## [ACTIVITY]
Look through the records, and wherever the string "computer" turns up, copy out that line.

■ ■ ■ ■ ■ ■ ■

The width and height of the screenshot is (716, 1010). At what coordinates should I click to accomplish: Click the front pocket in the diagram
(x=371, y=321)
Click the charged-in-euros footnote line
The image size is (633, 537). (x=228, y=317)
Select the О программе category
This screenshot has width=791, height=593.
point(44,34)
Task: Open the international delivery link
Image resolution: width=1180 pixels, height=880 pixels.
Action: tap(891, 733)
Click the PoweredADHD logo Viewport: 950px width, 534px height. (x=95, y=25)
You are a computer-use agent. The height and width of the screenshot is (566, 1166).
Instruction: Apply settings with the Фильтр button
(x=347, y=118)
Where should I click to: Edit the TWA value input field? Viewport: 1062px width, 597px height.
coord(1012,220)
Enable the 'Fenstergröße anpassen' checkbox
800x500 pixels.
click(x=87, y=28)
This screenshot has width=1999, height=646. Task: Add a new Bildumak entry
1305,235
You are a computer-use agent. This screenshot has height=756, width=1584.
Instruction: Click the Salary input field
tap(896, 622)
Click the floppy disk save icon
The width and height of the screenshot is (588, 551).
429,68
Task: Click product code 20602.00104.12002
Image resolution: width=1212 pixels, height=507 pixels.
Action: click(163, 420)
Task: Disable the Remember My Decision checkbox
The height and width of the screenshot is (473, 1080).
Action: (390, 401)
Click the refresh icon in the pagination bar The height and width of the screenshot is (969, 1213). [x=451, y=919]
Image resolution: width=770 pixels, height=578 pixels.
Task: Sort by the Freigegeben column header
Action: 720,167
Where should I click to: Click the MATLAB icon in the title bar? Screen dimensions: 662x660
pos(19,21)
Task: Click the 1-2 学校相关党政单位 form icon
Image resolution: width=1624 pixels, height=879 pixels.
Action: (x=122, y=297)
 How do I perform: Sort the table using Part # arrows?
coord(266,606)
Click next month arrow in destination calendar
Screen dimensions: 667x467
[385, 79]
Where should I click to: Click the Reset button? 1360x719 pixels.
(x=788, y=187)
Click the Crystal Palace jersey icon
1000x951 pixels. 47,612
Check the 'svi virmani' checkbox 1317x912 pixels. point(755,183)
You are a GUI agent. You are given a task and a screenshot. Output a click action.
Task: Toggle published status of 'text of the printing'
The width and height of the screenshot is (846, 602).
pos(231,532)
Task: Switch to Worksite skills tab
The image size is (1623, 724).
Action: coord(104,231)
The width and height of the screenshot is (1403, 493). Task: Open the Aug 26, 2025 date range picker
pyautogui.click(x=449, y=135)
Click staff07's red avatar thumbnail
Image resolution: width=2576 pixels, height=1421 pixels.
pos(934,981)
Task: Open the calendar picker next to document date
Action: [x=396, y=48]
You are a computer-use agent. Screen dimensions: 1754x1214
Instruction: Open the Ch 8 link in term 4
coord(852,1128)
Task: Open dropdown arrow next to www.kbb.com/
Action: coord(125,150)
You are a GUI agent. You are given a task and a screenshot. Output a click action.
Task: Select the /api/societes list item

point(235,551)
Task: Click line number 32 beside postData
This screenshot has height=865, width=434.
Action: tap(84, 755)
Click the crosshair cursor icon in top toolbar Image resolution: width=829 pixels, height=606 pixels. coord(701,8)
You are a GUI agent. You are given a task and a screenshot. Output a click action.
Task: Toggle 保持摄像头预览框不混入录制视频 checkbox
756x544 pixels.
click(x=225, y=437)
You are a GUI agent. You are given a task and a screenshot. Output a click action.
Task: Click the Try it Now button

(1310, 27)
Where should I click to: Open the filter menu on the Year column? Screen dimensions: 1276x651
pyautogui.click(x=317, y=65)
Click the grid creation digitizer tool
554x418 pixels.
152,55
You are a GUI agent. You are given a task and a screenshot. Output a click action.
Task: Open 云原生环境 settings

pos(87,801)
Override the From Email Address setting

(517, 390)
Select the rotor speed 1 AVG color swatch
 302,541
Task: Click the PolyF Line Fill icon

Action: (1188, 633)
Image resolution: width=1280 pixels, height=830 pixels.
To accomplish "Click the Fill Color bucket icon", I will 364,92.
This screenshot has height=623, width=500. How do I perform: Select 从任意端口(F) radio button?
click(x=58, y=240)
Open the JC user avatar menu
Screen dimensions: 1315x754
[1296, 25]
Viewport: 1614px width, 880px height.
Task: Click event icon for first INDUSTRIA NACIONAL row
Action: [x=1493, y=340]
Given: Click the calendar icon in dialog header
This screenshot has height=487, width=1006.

■ ■ ■ ■ ■ ■ ■

## [SOLUTION TO THE PROBLEM]
You are a computer-use agent. The height and width of the screenshot is (566, 1166).
You are a computer-use agent. This screenshot has height=756, width=1584.
You are a computer-use agent. Screen dimensions: 1754x1214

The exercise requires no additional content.